§ Passage to read:
[Begin]

The life as a daughter of an early Vietnam war KIA was never an easy one. My Mother had a major guilt trip over the fact that she'd remarried (no matter how many years later) and even today, me as a 41yr old woman, I get "shushed" by her when I mention my Dad infront of my Stepfather although it's all cool between me and my best mate/stepdad.
I was of an age, that come '70-'71 when the moritorium advocates were at their peak, I was starting yet again another new school - and I was not miss popular at all not because I was still a military brat but because I was a proud patriotic brat with no connection to the services any longer - hence I copped shit from all sides - didn't have the support from the civvies or military alike - we were alone, kicked outa our army housing coz neither my parents were army anymore
My Dad died when I was four and my brother one, my Mum broke down in the process over and over and stayed that way for a good time - if she's ever really gotten over it that is so there were many times I was living with other people, going to school with their kids and they all had smart mouths
People asked me for many years continually "What would I have done?" God damn, fought a bloody war of course if I'd been old enough (which I did try at the age of 10 when Siagon surrendered but that's another story) These people watched for me to break even while as a teenager at the cinemas, seeing Gone with the Wind for god's sake - 40 plus years later about a war nothing to do with me and here were these "do-gooders" waiting for something from me, anything so that they could do their good deed for the day.
I'm a proud military brat and I shall remain one - continually warping my children's views in the meantime - I come from proud australian marine/army (splattering of other services too) stock both the men and the women of my family signed up and I will not change that attitude for anyone - welcome to my world.

[End]

§ Given entries:
[Begin]

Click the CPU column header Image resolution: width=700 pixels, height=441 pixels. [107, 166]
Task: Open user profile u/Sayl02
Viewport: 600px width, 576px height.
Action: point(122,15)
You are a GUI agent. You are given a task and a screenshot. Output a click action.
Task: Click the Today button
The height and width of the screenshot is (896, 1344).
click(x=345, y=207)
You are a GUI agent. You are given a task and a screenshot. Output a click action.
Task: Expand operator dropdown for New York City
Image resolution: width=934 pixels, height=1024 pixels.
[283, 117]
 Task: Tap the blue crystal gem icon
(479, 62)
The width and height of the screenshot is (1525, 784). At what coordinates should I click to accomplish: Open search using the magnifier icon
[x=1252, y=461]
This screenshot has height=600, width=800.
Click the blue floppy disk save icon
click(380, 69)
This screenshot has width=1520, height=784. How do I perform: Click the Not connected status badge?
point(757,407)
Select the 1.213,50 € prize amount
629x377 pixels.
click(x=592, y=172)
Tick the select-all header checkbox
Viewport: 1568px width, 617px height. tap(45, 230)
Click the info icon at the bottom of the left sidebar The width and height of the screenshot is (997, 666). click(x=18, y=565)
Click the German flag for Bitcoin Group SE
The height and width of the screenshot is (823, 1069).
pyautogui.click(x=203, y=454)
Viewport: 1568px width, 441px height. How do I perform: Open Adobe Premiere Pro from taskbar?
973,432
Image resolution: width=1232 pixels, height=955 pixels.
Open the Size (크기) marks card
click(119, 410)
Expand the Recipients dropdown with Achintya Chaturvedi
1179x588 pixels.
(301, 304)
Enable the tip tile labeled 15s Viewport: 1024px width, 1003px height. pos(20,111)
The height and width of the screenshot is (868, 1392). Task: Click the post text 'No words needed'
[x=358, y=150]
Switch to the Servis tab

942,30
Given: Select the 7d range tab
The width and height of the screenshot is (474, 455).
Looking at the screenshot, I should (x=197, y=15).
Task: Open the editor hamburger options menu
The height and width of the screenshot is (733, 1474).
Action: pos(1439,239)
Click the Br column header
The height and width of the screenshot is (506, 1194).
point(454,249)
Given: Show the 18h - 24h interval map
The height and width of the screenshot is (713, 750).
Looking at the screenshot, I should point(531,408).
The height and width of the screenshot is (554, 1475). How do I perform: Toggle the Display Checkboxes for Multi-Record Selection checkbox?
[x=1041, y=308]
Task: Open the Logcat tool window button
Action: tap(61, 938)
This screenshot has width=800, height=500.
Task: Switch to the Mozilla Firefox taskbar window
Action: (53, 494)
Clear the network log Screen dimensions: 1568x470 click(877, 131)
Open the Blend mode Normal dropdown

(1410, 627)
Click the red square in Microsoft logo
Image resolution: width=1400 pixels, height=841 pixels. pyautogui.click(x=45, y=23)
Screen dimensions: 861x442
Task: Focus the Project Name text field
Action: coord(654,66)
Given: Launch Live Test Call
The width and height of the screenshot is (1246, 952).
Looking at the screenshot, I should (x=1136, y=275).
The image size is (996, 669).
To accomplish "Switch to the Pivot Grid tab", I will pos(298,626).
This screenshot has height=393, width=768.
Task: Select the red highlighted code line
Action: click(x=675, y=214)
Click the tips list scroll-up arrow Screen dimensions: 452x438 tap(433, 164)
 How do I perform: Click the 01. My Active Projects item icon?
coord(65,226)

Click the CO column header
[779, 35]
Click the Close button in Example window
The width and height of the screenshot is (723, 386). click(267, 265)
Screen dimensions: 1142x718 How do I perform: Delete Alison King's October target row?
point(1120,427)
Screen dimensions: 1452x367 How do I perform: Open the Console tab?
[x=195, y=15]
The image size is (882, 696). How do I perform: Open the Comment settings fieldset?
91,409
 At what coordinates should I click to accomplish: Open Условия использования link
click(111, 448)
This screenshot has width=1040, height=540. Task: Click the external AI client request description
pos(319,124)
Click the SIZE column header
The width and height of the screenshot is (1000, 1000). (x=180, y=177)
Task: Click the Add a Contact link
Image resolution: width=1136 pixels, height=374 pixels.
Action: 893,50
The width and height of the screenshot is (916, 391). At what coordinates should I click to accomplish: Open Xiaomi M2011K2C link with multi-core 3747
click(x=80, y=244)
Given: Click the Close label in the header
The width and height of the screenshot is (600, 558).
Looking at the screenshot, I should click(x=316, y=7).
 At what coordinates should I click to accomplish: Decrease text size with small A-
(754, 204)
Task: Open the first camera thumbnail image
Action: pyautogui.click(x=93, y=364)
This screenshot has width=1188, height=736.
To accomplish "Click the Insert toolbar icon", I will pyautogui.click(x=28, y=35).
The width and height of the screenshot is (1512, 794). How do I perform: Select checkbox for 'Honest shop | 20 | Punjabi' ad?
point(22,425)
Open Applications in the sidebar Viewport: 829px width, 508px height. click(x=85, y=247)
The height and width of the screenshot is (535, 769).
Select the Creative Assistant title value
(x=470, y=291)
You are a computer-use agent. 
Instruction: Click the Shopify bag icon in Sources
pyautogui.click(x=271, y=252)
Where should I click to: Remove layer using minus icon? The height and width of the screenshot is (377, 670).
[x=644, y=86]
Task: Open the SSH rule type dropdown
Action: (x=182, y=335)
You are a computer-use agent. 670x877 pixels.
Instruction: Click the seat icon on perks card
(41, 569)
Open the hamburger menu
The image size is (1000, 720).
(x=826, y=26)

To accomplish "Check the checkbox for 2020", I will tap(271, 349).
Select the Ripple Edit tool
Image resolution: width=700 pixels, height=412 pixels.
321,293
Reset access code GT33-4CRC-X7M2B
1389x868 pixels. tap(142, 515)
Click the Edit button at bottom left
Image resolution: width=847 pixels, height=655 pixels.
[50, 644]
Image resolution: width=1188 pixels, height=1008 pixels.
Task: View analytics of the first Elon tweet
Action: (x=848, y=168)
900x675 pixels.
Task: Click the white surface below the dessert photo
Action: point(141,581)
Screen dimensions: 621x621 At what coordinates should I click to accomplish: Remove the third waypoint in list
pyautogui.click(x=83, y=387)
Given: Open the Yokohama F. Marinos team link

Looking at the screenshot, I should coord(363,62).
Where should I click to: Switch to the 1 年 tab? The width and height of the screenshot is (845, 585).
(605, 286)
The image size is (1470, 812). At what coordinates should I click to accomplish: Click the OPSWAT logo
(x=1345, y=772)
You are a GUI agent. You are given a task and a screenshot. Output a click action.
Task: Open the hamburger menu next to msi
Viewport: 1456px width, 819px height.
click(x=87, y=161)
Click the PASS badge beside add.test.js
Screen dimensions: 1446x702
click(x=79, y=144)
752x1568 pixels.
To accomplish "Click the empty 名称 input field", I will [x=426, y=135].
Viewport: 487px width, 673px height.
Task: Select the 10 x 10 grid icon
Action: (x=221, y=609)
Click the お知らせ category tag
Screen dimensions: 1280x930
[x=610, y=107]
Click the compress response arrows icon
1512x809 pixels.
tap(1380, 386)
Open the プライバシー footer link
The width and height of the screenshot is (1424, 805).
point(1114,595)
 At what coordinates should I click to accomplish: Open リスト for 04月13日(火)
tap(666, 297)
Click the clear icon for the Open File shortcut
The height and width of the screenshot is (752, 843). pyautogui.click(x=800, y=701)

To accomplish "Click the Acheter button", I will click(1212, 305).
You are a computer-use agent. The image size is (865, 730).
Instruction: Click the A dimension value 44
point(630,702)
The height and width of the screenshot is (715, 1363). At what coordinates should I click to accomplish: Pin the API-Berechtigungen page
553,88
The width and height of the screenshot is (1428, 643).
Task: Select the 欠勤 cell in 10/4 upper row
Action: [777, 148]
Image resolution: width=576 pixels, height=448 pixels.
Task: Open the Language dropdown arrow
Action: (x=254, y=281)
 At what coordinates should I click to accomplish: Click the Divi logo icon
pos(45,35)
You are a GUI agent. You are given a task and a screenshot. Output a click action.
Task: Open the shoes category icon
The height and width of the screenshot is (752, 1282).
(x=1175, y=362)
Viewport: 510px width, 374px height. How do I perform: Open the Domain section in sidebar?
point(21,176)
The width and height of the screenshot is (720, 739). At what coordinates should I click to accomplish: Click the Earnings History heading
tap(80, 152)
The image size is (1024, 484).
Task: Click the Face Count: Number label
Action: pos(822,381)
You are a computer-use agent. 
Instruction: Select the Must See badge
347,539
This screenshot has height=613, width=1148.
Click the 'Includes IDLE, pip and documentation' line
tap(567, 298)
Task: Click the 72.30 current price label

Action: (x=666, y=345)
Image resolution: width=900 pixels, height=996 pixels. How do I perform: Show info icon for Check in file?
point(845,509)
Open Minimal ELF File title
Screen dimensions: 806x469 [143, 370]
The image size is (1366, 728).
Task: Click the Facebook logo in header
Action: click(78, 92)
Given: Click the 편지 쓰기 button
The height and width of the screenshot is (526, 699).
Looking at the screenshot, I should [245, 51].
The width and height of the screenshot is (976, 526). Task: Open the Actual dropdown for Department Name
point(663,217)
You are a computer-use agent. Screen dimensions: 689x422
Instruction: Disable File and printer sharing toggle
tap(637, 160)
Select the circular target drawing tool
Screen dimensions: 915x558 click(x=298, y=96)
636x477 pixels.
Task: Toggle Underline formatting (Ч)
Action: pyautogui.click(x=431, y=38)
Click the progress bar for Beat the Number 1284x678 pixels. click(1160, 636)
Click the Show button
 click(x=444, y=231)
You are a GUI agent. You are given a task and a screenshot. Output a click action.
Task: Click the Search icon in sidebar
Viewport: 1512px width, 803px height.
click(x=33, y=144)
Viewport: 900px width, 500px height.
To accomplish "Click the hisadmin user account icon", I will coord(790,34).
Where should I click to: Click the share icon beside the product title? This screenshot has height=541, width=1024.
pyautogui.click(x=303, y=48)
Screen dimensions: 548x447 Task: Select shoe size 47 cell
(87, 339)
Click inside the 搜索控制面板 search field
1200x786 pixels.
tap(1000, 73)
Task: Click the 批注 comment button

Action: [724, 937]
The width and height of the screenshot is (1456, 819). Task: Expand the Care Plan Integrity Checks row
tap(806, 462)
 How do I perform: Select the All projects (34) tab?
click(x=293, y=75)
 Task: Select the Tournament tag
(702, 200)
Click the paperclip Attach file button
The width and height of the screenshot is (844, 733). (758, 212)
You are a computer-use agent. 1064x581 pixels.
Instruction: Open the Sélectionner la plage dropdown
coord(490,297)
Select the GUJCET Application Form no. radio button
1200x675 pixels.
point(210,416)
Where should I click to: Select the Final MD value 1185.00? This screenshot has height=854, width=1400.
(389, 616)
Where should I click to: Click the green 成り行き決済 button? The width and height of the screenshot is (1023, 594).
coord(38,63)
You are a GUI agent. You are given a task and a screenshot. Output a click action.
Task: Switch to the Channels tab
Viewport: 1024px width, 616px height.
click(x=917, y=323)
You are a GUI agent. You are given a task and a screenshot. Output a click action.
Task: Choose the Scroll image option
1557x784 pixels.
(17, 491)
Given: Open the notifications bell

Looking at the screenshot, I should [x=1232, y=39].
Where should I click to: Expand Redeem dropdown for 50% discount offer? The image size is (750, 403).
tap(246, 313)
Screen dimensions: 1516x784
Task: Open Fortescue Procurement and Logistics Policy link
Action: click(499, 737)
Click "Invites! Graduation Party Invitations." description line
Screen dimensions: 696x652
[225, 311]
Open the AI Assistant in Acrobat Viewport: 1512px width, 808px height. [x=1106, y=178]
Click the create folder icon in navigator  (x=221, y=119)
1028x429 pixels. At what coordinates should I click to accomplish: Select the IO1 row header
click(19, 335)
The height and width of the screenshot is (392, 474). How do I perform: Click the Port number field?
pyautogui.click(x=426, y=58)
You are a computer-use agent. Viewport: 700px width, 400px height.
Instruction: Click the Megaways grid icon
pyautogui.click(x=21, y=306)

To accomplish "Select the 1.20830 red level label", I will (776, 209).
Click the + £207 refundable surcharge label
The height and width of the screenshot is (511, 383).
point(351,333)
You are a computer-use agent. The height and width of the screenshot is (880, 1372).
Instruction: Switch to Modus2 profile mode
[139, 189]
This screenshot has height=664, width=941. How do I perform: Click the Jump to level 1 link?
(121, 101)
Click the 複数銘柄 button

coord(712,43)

[End]

Answer these from the personal essay about being the daughter of a soldier killed early in the Vietnam war:
1. How old was the writer when her Dad died?
2. What film was she watching at the cinema as a teenager?
3. How old does she say she is now?
Leave the data out of this entirely.

§ Completed exercise:
1. Four
2. Gone with the Wind
3. 41